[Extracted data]
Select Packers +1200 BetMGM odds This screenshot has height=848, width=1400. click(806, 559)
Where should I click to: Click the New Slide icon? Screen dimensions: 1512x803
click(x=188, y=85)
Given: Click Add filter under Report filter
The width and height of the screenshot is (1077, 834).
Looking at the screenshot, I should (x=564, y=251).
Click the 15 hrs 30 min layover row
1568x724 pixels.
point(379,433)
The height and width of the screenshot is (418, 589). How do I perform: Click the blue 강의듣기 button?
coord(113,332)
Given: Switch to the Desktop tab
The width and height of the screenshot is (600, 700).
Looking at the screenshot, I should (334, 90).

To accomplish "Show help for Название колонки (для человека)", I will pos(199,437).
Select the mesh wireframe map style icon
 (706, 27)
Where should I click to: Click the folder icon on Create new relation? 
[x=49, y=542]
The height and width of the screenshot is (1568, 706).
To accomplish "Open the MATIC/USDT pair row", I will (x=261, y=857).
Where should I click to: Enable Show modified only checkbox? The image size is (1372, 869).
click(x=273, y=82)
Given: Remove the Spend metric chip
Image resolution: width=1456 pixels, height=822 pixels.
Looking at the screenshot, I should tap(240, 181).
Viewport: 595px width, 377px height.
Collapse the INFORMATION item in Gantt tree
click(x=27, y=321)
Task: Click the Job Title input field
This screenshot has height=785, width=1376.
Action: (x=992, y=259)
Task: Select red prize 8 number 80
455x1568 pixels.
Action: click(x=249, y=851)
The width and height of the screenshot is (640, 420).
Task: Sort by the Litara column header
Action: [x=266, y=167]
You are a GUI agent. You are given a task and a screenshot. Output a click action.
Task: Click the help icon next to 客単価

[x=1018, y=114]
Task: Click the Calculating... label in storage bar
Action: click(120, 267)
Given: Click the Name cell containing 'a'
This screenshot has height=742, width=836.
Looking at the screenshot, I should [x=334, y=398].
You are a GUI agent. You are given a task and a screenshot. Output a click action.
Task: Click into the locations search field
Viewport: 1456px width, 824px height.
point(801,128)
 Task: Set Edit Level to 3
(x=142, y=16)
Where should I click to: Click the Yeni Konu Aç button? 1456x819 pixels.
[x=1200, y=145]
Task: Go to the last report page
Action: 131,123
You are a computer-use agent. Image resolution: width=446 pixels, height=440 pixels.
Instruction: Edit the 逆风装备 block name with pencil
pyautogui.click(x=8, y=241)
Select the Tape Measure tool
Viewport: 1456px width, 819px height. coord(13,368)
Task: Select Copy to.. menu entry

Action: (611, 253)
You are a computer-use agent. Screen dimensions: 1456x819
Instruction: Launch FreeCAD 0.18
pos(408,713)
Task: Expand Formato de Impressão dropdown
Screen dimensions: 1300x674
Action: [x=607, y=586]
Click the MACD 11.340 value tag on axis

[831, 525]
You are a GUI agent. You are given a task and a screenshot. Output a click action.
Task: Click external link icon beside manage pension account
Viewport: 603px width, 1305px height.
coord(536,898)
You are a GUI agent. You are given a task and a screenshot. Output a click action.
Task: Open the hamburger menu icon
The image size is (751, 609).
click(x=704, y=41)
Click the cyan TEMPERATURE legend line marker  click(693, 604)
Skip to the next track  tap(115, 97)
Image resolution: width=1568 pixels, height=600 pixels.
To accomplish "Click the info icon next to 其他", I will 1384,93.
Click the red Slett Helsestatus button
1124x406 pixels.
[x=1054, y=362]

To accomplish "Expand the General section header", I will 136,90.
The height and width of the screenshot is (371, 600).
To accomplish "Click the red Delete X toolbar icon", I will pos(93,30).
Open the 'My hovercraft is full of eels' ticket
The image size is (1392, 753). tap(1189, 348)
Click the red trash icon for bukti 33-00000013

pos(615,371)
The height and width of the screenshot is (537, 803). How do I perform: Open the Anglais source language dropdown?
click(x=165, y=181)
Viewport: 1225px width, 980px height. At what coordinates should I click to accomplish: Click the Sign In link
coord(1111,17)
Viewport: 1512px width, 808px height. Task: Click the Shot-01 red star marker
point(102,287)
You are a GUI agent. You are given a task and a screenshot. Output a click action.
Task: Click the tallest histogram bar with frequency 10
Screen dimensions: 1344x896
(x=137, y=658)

- **Written problem**
Print all of the data above again, line for line and without any changes.

- **Final answer**
Select Packers +1200 BetMGM odds This screenshot has height=848, width=1400. click(806, 559)
Where should I click to: Click the New Slide icon? Screen dimensions: 1512x803
click(x=188, y=85)
Given: Click Add filter under Report filter
The width and height of the screenshot is (1077, 834).
Looking at the screenshot, I should (x=564, y=251).
Click the 15 hrs 30 min layover row
1568x724 pixels.
point(379,433)
The height and width of the screenshot is (418, 589). How do I perform: Click the blue 강의듣기 button?
coord(113,332)
Given: Switch to the Desktop tab
The width and height of the screenshot is (600, 700).
Looking at the screenshot, I should (334, 90).

To accomplish "Show help for Название колонки (для человека)", I will pos(199,437).
Select the mesh wireframe map style icon
 (706, 27)
Where should I click to: Click the folder icon on Create new relation? 
[x=49, y=542]
The height and width of the screenshot is (1568, 706).
To accomplish "Open the MATIC/USDT pair row", I will (x=261, y=857).
Where should I click to: Enable Show modified only checkbox? The image size is (1372, 869).
click(x=273, y=82)
Given: Remove the Spend metric chip
Image resolution: width=1456 pixels, height=822 pixels.
Looking at the screenshot, I should tap(240, 181).
Viewport: 595px width, 377px height.
Collapse the INFORMATION item in Gantt tree
click(x=27, y=321)
Task: Click the Job Title input field
This screenshot has height=785, width=1376.
Action: (x=992, y=259)
Task: Select red prize 8 number 80
455x1568 pixels.
Action: click(x=249, y=851)
The width and height of the screenshot is (640, 420).
Task: Sort by the Litara column header
Action: [x=266, y=167]
You are a GUI agent. You are given a task and a screenshot. Output a click action.
Task: Click the help icon next to 客単価

[x=1018, y=114]
Task: Click the Calculating... label in storage bar
Action: click(120, 267)
Given: Click the Name cell containing 'a'
This screenshot has height=742, width=836.
Looking at the screenshot, I should [x=334, y=398].
You are a GUI agent. You are given a task and a screenshot. Output a click action.
Task: Click into the locations search field
Viewport: 1456px width, 824px height.
point(801,128)
 Task: Set Edit Level to 3
(x=142, y=16)
Where should I click to: Click the Yeni Konu Aç button? 1456x819 pixels.
[x=1200, y=145]
Task: Go to the last report page
Action: 131,123
You are a computer-use agent. Image resolution: width=446 pixels, height=440 pixels.
Instruction: Edit the 逆风装备 block name with pencil
pyautogui.click(x=8, y=241)
Select the Tape Measure tool
Viewport: 1456px width, 819px height. coord(13,368)
Task: Select Copy to.. menu entry

Action: (611, 253)
You are a computer-use agent. Screen dimensions: 1456x819
Instruction: Launch FreeCAD 0.18
pos(408,713)
Task: Expand Formato de Impressão dropdown
Screen dimensions: 1300x674
Action: [x=607, y=586]
Click the MACD 11.340 value tag on axis

[831, 525]
You are a GUI agent. You are given a task and a screenshot. Output a click action.
Task: Click external link icon beside manage pension account
Viewport: 603px width, 1305px height.
coord(536,898)
You are a GUI agent. You are given a task and a screenshot. Output a click action.
Task: Open the hamburger menu icon
The image size is (751, 609).
click(x=704, y=41)
Click the cyan TEMPERATURE legend line marker  click(693, 604)
Skip to the next track  tap(115, 97)
Image resolution: width=1568 pixels, height=600 pixels.
To accomplish "Click the info icon next to 其他", I will 1384,93.
Click the red Slett Helsestatus button
1124x406 pixels.
[x=1054, y=362]

To accomplish "Expand the General section header", I will 136,90.
The height and width of the screenshot is (371, 600).
To accomplish "Click the red Delete X toolbar icon", I will pos(93,30).
Open the 'My hovercraft is full of eels' ticket
The image size is (1392, 753). tap(1189, 348)
Click the red trash icon for bukti 33-00000013

pos(615,371)
The height and width of the screenshot is (537, 803). How do I perform: Open the Anglais source language dropdown?
click(x=165, y=181)
Viewport: 1225px width, 980px height. At what coordinates should I click to accomplish: Click the Sign In link
coord(1111,17)
Viewport: 1512px width, 808px height. Task: Click the Shot-01 red star marker
point(102,287)
You are a GUI agent. You are given a task and a screenshot. Output a click action.
Task: Click the tallest histogram bar with frequency 10
Screen dimensions: 1344x896
(x=137, y=658)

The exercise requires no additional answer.